Музей не просто стал центром литературной жизни Богдановича, он сделал его литературным городом. Все происходящие в музее праздники, встречи, авторские программы, выставки, выборы короля поэтов являются событиями общегородского масштаба, и в подготовке всех этих событий участвуют все: поэты сочиняют, кто не умеет – печет пироги, мастерит детали оформления, и таким образом – Антонина Михайловна здесь совершенно права – «создается ощущение причастности к созданию литературного пространства». Так что и «Серебряная Елань» – результат общей работы.
Сама Антонина Михайловна занята в альманахе, что называется, всемерно: редактор-составитель, фотограф и автор. В 2009 году вышла в свет ее книжка «Мамины бывальщины». Бывальщина – жанр, можно сказать, для избранных: вроде бы простой – послушал старух и пересказал, – но требующий особых отношений со временем, и – главное – чутья, слуха, умения слышать магическое в обыденном.

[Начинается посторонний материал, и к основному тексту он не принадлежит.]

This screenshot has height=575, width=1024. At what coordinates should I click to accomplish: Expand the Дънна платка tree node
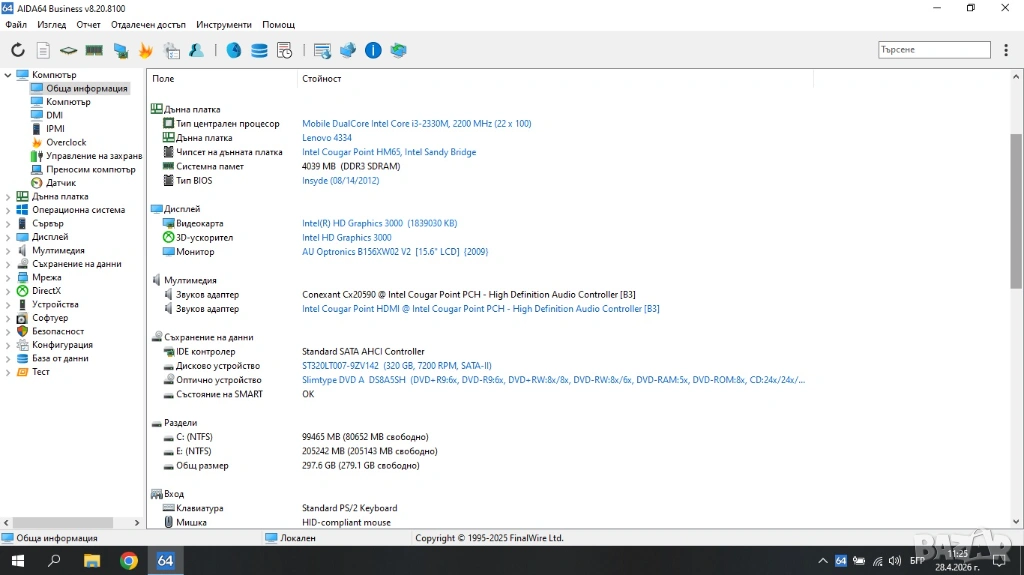pyautogui.click(x=8, y=197)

Она слышит: некоторые ее бывальщины можно по строчкам цитировать – как стихи:
«Раньше дорога на Большие Кусты шла через Киселиху»
или это, совсем простое:
«Женщины в войну сильно тосковали…».
Каждый пишет, как он дышит. Этот закон по-прежнему действует даже сегодня, когда убыль духа становится угрожающей: потребительское общество запросто обходится без него. Культура отступает в музеи – в специально оборудованные хранилища под надзор профессионалов. Потому особенно отрадно, что музей в Богдановиче остается живым и жилым местом, куда люди приходят сами, приносят дорогие для них вещи, домашние реликвии (патефон, самовар, мраморных слоников, фотографии, картины, письма…) не на вечное хранение, а возвращают в культурный обиход. Поэтическое богатство крепнет. Игорь Семенов, постоянный автор «Серебряной Елани», отмечает, что
«в Богдановиче процент пишущих на душу населения гораздо выше, чем в любом другом городе. Есть на свете город ткачей, есть шахтеров, почему бы не быть городу поэтов и писателей? И, кто знает, может, под таким определением Богданович и войдет в историю человечества…».

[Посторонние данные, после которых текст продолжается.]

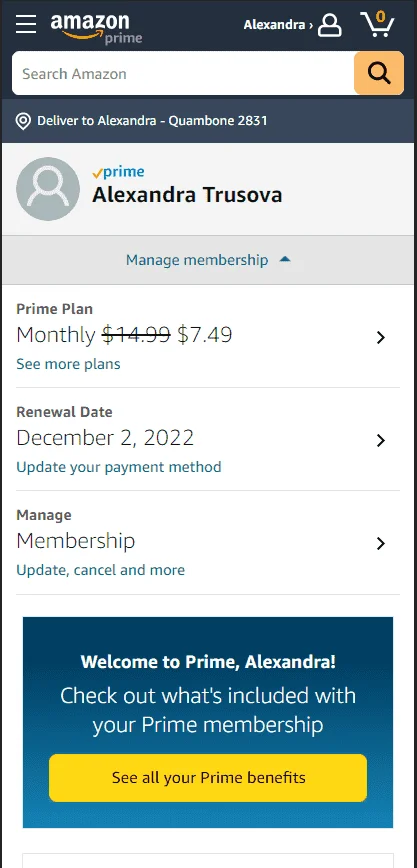
Task: Click the Alexandra Trusova profile name
Action: [187, 195]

Есть основания надеяться, что так и будет. Именно так прочитывается последняя главка в книге А. М. Хлыстиковой «Приглашение в музей». Глава эта называется «Околомузейные байки», только все это как раз чистая правда: «Шла экскурсия… детей было немного. Из экспозиционного зала их вели в кабинет поэта. Вдруг одна девочка метнулась в гардероб и вышла оттуда в беленьких носочках. И на вопрос «Ты почему разулась?» ответила: «Я не могу в кабинет к поэту зайти в обуви».
В истории музеев известен еще один такой случай: Индира Ганди от Святогорья до Михайловского шла босиком: «По этой земле я не могу идти в обуви…».
Никулина Майя Петровна. Статья из сборника "Секреты музейной успешности".